[WHAT IS EXPECTED]
Could you set down every entry exactly as it appears?

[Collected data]

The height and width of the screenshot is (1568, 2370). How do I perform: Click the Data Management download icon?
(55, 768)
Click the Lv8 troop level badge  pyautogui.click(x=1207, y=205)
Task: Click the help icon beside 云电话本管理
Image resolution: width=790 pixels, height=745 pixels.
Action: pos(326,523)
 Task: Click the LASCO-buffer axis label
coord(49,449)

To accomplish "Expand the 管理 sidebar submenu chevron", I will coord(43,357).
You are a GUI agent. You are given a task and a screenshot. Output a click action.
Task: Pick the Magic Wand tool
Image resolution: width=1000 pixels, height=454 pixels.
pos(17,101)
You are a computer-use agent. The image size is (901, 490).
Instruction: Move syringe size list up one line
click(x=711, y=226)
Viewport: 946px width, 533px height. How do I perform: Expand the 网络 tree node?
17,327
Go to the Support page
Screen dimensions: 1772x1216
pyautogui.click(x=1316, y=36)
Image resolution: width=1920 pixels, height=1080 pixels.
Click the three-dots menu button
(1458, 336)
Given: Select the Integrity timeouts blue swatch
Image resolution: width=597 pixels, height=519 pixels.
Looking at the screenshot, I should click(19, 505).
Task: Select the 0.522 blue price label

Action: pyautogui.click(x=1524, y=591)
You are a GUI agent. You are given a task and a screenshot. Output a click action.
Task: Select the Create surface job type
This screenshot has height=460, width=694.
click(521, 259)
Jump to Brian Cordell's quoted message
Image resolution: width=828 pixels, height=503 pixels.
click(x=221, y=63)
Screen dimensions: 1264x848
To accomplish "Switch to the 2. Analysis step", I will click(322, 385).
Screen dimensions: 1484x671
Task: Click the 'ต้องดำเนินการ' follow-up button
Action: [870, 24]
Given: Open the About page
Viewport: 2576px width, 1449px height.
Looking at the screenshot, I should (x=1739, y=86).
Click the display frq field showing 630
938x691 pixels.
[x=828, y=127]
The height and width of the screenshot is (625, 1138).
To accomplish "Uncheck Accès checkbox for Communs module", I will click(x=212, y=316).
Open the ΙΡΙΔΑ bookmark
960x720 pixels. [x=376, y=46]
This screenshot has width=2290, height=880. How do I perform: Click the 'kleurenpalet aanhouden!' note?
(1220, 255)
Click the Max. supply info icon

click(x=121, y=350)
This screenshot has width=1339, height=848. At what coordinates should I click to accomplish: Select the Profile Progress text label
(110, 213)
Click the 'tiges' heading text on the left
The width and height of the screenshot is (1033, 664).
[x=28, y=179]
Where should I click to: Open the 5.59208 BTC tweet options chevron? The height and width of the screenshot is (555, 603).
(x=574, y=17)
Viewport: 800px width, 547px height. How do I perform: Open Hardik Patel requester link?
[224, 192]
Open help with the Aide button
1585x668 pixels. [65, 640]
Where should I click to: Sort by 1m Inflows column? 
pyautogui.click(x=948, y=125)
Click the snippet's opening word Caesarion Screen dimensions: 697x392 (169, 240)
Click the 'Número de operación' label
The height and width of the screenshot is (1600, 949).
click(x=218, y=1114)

[EXPECTED ANSWER]
The height and width of the screenshot is (1568, 2370). How do I perform: Click the Data Management download icon?
(55, 768)
Click the Lv8 troop level badge  pyautogui.click(x=1207, y=205)
Task: Click the help icon beside 云电话本管理
Image resolution: width=790 pixels, height=745 pixels.
Action: pos(326,523)
 Task: Click the LASCO-buffer axis label
coord(49,449)

To accomplish "Expand the 管理 sidebar submenu chevron", I will coord(43,357).
You are a GUI agent. You are given a task and a screenshot. Output a click action.
Task: Pick the Magic Wand tool
Image resolution: width=1000 pixels, height=454 pixels.
pos(17,101)
You are a computer-use agent. The image size is (901, 490).
Instruction: Move syringe size list up one line
click(x=711, y=226)
Viewport: 946px width, 533px height. How do I perform: Expand the 网络 tree node?
17,327
Go to the Support page
Screen dimensions: 1772x1216
pyautogui.click(x=1316, y=36)
Image resolution: width=1920 pixels, height=1080 pixels.
Click the three-dots menu button
(1458, 336)
Given: Select the Integrity timeouts blue swatch
Image resolution: width=597 pixels, height=519 pixels.
Looking at the screenshot, I should click(19, 505).
Task: Select the 0.522 blue price label

Action: pyautogui.click(x=1524, y=591)
You are a GUI agent. You are given a task and a screenshot. Output a click action.
Task: Select the Create surface job type
This screenshot has height=460, width=694.
click(521, 259)
Jump to Brian Cordell's quoted message
Image resolution: width=828 pixels, height=503 pixels.
click(x=221, y=63)
Screen dimensions: 1264x848
To accomplish "Switch to the 2. Analysis step", I will click(322, 385).
Screen dimensions: 1484x671
Task: Click the 'ต้องดำเนินการ' follow-up button
Action: [870, 24]
Given: Open the About page
Viewport: 2576px width, 1449px height.
Looking at the screenshot, I should (x=1739, y=86).
Click the display frq field showing 630
938x691 pixels.
[x=828, y=127]
The height and width of the screenshot is (625, 1138).
To accomplish "Uncheck Accès checkbox for Communs module", I will click(x=212, y=316).
Open the ΙΡΙΔΑ bookmark
960x720 pixels. [x=376, y=46]
This screenshot has width=2290, height=880. How do I perform: Click the 'kleurenpalet aanhouden!' note?
(1220, 255)
Click the Max. supply info icon

click(x=121, y=350)
This screenshot has width=1339, height=848. At what coordinates should I click to accomplish: Select the Profile Progress text label
(110, 213)
Click the 'tiges' heading text on the left
The width and height of the screenshot is (1033, 664).
[x=28, y=179]
Where should I click to: Open the 5.59208 BTC tweet options chevron? The height and width of the screenshot is (555, 603).
(x=574, y=17)
Viewport: 800px width, 547px height. How do I perform: Open Hardik Patel requester link?
[224, 192]
Open help with the Aide button
1585x668 pixels. [65, 640]
Where should I click to: Sort by 1m Inflows column? 
pyautogui.click(x=948, y=125)
Click the snippet's opening word Caesarion Screen dimensions: 697x392 (169, 240)
Click the 'Número de operación' label
The height and width of the screenshot is (1600, 949).
click(x=218, y=1114)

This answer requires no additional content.